Trixie replied with a fireball the size of a house. Twilight grinned, and started with four Marelin’s Magical Missiles and a Cone of Lightning.
This would be fun.
Applejack was a very confused pony. She’d gone to bed that night with everything normal, and the next morning… well, apart from anything else Big Mac asked her if everything was ready for the family reunion.
She hadn’t known one was going on at all.
To make things worse, there was no sign at all of her friends. More to the point, it was a completely different season than when she went to bed, and topping everything off was that Applebloom was quite visibly bored.
She’d asked where her friends Sweetie Belle and Scootaloo were, and ‘bloom had looked at her like she’d gone funny in the head.
In fact, it was all so confusing she wondered if she’d tried bucking all the trees in the orchard again.
And then the whole Apple family had shown up, and she’d spent the morning scrambling to keep up with details she didn’t know. Something somepony had said suggested this was years in the past, which couldn’t be right… but which made sense, from what ‘bloom was acting like.
Then there was a loud bang, and a cloud of smoke.
“Watch in awe!” a voice shouted from inside the smoke.
“Ah, ponyfeathers. What all is Trixie doing here?” Applejack muttered.
Then the cloud cleared, to reveal…
The farm pony’s jaw dropped. “What th’ hay? Twilight?”
“Indeed! It is I, the Great and Infinitely Knowledgeable Twilight!”
The baby dragon next to her – Spike, clearly, Applejack realized – sighed and shook his head. “She’s been like this all morning. I have no clue why.”
“So, Twi. Spill. What in Tartarus is goin’ on?”
Twilight shrugged. “I have no idea. For some reason, I – and now you, apparently – keep going back to the dawn of the day we first met. I’ve been doing this for a hundred and thirty five loops, so I get kind of… stir crazy.” Behind them, Spike tried to eat too many apples at once, incidentally doing a nice job of keeping the rest of the Apple clan distracted from why Applejack was talking so familiarly with the strange unicorn.
“So, what now? And ah could swear you were a Princess last time we met…”
“Sometimes.” Twilight shook her head. “About fifteen loops ago, I went full alicorn right in front of Nightmare Moon tomorrow. It confused her so much, it was hilarious. Anyway, I think we should, well… learn what we can, keep ponies safe, try to work out why these loops are happening, and have fun. By the way, don’t be surprised if things are… different.”
“Different how?” Applejack looked sceptical.

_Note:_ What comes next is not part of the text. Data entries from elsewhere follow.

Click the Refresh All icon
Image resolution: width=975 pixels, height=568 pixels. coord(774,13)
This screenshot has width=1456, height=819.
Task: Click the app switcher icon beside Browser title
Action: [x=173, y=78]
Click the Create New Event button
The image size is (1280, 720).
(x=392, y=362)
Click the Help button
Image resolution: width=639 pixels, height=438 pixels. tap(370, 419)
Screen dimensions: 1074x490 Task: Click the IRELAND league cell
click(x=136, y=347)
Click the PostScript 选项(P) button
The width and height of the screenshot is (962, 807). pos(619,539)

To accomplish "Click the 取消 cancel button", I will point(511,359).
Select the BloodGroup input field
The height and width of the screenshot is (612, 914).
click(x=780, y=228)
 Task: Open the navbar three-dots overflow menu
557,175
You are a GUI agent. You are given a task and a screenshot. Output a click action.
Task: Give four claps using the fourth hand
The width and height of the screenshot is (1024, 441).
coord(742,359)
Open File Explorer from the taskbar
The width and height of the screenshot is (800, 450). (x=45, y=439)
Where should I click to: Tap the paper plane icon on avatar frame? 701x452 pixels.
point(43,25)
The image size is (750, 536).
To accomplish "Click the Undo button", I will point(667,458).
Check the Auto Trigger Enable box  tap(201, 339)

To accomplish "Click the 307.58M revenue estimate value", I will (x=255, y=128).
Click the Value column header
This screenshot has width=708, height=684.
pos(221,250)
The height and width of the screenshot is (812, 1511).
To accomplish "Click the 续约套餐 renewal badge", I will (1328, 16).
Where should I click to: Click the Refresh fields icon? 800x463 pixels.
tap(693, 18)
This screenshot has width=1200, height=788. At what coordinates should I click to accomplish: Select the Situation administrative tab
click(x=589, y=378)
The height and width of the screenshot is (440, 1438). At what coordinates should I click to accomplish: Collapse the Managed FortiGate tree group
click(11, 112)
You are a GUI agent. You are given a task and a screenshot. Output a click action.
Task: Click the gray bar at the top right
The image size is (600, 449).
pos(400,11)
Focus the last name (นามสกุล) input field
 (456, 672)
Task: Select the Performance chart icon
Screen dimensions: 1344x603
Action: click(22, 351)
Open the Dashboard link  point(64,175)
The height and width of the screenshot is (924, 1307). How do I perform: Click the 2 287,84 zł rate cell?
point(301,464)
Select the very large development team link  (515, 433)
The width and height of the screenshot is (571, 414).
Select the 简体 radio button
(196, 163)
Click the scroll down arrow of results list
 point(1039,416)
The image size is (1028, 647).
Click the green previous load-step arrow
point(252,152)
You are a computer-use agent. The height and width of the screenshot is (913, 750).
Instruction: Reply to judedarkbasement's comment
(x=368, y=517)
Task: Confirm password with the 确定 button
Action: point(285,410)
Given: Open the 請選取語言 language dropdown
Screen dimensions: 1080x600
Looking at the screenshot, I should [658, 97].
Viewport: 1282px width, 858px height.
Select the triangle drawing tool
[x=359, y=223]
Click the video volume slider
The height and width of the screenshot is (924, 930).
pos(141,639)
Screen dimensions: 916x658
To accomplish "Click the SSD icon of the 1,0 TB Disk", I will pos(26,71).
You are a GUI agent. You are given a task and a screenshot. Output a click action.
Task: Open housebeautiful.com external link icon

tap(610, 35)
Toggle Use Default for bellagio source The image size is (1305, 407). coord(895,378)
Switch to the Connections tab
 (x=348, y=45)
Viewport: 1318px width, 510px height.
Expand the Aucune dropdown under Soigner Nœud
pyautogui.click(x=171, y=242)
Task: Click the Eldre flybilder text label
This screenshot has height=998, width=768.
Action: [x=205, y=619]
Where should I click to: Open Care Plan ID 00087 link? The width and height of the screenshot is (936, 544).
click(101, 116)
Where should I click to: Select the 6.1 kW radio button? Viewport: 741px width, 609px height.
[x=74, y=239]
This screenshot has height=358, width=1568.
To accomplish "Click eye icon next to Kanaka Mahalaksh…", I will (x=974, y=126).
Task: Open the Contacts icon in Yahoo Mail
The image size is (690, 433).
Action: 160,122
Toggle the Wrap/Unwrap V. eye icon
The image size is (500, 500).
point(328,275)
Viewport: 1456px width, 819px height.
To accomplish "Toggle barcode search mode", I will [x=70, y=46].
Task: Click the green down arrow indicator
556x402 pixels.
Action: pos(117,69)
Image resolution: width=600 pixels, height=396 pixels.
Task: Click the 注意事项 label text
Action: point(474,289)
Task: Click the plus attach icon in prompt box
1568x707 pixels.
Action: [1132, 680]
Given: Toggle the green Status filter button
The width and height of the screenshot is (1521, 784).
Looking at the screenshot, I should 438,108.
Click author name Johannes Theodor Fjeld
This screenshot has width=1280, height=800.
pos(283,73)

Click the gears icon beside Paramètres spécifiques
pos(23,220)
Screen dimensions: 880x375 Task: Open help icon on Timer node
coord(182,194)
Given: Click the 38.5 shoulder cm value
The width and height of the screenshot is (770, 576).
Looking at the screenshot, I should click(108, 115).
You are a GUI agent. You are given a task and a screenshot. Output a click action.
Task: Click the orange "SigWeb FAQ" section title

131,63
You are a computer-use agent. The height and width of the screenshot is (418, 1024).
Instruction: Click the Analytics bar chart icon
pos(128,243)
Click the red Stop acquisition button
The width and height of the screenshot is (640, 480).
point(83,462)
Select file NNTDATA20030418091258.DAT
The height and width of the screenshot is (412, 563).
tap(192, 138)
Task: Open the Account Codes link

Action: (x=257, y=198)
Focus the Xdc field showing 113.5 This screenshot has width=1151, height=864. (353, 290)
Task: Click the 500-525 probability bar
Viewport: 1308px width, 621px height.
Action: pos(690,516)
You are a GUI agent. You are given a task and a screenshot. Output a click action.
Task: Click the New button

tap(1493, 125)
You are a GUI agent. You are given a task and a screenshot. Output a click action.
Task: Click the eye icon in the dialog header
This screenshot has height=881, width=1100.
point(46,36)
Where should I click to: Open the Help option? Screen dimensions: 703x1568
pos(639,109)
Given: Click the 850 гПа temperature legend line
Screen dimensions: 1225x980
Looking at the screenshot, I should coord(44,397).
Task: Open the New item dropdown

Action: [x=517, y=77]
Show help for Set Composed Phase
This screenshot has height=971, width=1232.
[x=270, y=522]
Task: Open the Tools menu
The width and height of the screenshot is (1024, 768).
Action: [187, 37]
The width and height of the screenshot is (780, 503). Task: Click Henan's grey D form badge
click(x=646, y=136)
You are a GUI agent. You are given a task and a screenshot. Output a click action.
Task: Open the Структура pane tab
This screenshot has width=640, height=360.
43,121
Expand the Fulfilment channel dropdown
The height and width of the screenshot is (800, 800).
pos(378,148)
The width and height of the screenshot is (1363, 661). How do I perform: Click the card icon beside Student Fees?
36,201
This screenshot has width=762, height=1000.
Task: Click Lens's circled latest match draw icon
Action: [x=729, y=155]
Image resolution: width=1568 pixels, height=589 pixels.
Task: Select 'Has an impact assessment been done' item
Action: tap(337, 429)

“Well, I once started a loop to discover that I was actually the student of Queen Nightmare Moon. Just… take a moment to check your memory each time, okay?”
The orange mare nodded. “Got it. Now, what do we do about Nightmare Moon?”
Twilight grinned evilly. “I spent two loops learning everything Trixie had to teach me. She actually knows quite a lot about illusions. Now…”
“Ah can see why you said you were bored, Twi.” Applejack muttered. “Does she say that every time?”
“Every time.” Twilight confirmed, and lit her horn for a moment. “It’s done. Go.”
She raised her hoof. “Excuse me!”
“What?” Nightmare Moon said, turning her gaze onto Twilight. “Do you have a question for your new empress?”
“Yes, actually. It’s just… how, exactly, will we grow crops?”
“…pardon? You interrupt me with farming?” The dark goddess’ eyes blazed.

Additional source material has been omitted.